La cafetería estaba hasta los topes y más animada que una rave en Kapital, pues allí estaban todos los que habían ido a acompañar al finado de los Paredes. Supongo que habrían empezado por los cafés, pero después ninguno había podido resistirse a la tentación de los solysombras a un euro veinte y los cubatas a dos cincuenta, con lo que más de uno y más de dos se estaban agarrando una tajada soberana aprovechando que se habían encontrado en el tanatorio con amigos a los que hacía tiempo no veían. Aquí me topé con el primo Gabi, que traía con él a Jaume y a Manolo, compañeros de correrías y aventuras en Santa Pola desde que teníamos ocho años, quienes parecían afectados de verdad por lo sucedido, porque al fin y al cabo mi madre les había hecho en aquellos veranos quién sabe cuántos bocadillos de Nocilla.
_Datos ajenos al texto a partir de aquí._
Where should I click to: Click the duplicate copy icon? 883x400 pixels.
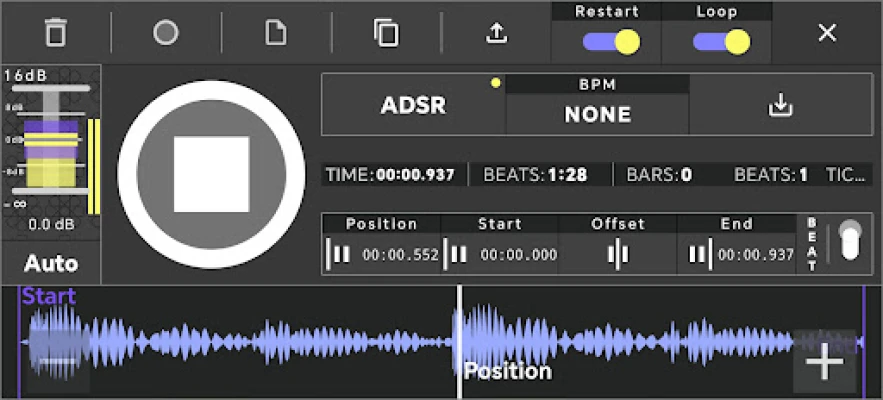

Nada más vernos, los tres se dirigieron inmediatamente a la mesa donde estaba sentada mi familia a dar el pésame. Tanto mi padre como mis hermanos los recibieron con exquisita corrección (ya sabemos que los Agulló somos muy finos), y sin embargo se notaba cierta tensión en el intercambio de saludos, y es que a Vicente nunca le cayeron bien Jaume y Manolo. Lo cierto es que mi hermano estaría dispuesto a jurar a todo aquel que le escuchara que él de homófobo no tiene un pelo, pero el caso es que tampoco ha tenido un amigo gay en su vida, y ni Jaume ni Manolo van precisamente ocultando su condición. La situación no era tensa en apariencia, pero yo, que conozco bien a mi familia, entendí enseguida que lo mejor era retirarme, así que me levanté de la mesa y me fui a cenar a la barra un pincho de tortilla que compartí con mis amigos y que, a juego con el ambiente de tanatorio, parecía recién embalsamado.

Tras la cena subimos otra vez al velatorio. Allí estábamos Reme, Eugenia, mi hermano Vicente, mi padre, cuya expresión era casi tan rígida como la del cadáver que estaba velando, mis tres amigos y yo. Resultaba muy difícil iniciar una conversación de circunstancias, pero Jaume se esmeró y atacó con los tópicos de siempre, que si no somos nadie y que qué gran mujer era, como si no hablara un chico de treinta años sino una maruja de cincuenta. En algún momento mi padre intentó ser amable y recordar anécdotas de Santa Pola, cuando mi madre le limpiaba a Jaume los mocos, y me dio la impresión de que ese esfuerzo de buscar algo agradable que hiciera menos penosa la obligación de velar era una metáfora de la vida misma, que no es sino una lucha constante para intentar hacer menos duro lo que siempre lo es. Y en esto estaba pensando, cansada en lo físico y en el alma, con el cuerpo molido de vivir y la cabeza agotada ya de esa tristeza solemne que siempre habita en las reflexiones a deshora, cuando entró un señor desconocido, de unos cincuenta años, que se quedó mirando a mi madre con los ojos desmedidos y acto seguido se puso a llorar casi a gritos. Por un momento pensé si no sería el notario aquel con el que mi madre estuvo a punto de casarse en la juventud, pero luego caí en la cuenta de que si aquél era ya entonces mayor para mi madre, probablemente hacía tiempo que ya habría dejado este mundo. Sin embargo, aquel señor parecía no haber cumplido los sesenta. Miré a mi padre y, por su expresión, adiviné inmediatamente que tampoco él sabía quién era el visitante. En aquel momento el lloroso desconocido se desplomó sobre uno de los sillones de escay de la sala y casi de inmediato se puso a roncar con gruñidos tales que cualquiera habría dicho que había un cerdo suelto hozando por el tanatorio.